We compared the stability of double-stranded RNA (dsRNA) in each of two body fluids (hemolymph, midgut fluid) and in each of two tissues (integument, midgut), and the uptake of dsRNA in each of two cultured tissues (integument, midgut) between the migratory locust (Locusta migratoria) and the Asian corn borer (Ostrinia furnacalis). We further compared the abundance of putative small interfering RNAs (siRNAs) generated from each of two dsRNAs (dsß-actin, dsEf1α) and the preference of dsRNA cleavages between the two insect species. Our studies showed a rapid degradation of dsRNA in the midgut fluids of both insect species and in O. furnacalis hemolymph. However, dsRNA remained reasonably stable in L. migratoria hemolymph. When nuclease degradation of dsRNA in cultured tissues was inhibited, dsRNA uptake was not significantly different between the two species. We further showed that the silencing efficiency against target genes was consistent with the abundance of putative siRNAs processed from the dsRNA. In addition, O. furnacalis showed a strong preference in cleaving dsRNA when the nucleotide G was in the position of "1" at 5'-end whereas L. migratoria showed broad spectrum in cleavage sites to generate siRNA. Taken together, our study revealed that silencing efficiency of a target gene by RNAi was directly related to the dsRNA degradation by nucleases and the abundance of siRNAs generated from the dsRNA.
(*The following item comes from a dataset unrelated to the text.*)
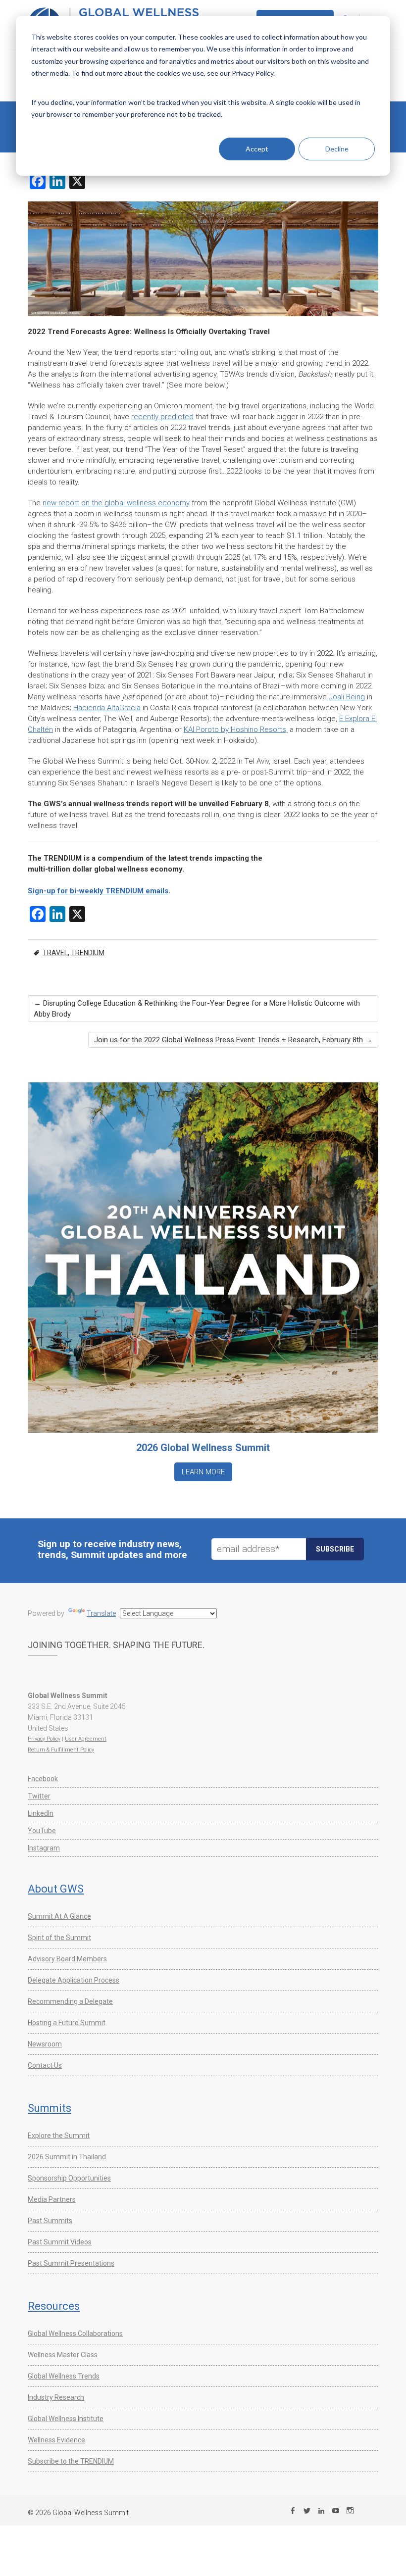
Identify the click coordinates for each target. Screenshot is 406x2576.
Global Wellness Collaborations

Lethal giant larvae gene is required for normal nymphal development and midgut morphogenesis in Locusta migratoria.

Disruption of morphogenesis, an essential process in organismal development, can lead to disruption of biological processes, reduction in fitness, or even death of an organism. The roles of lethal giant larvae (Lgl) protein in maintaining tissue organization have been studied extensively in mammals, but little is known about this gene's roles in promoting correct tissue morphogenesis in insects. In this study, we identified an Lgl ortholog in Locusta migratoria. RT-qPCR results revealed that LmLgl was constitutively expressed during third, fourth, and fifth instar nymphs. Furthermore, LmLgl showed highest expression in the ovary followed by wing pads, midgut, hindgut, Malpighian tubules, and foregut of the third-instar nymphs. To examine the role of LmLgl in L. migratoria development, RNA interference was performed during nymphal stages. Silencing of LmLgl increased body size but decreased bodyweight by 9.0%. Histological sections of the midgut revealed abnormal large masses of disordered epithelial cells in dsLmLgl-injected nymphs. In addition, downregulation of LmLgl transcript levels significantly altered the morphological structure in midgut, resulting in the formation of tumor-like structures. Our results indicated that LmLgl may act as a tumor-suppressor gene, which plays an essential role in maintaining a normal morphological structure in the midgut of L. migratoria. Our results also suggest that LmLgl may be explored as a potential target for developing dsRNA-based biological pesticides for managing insect pests.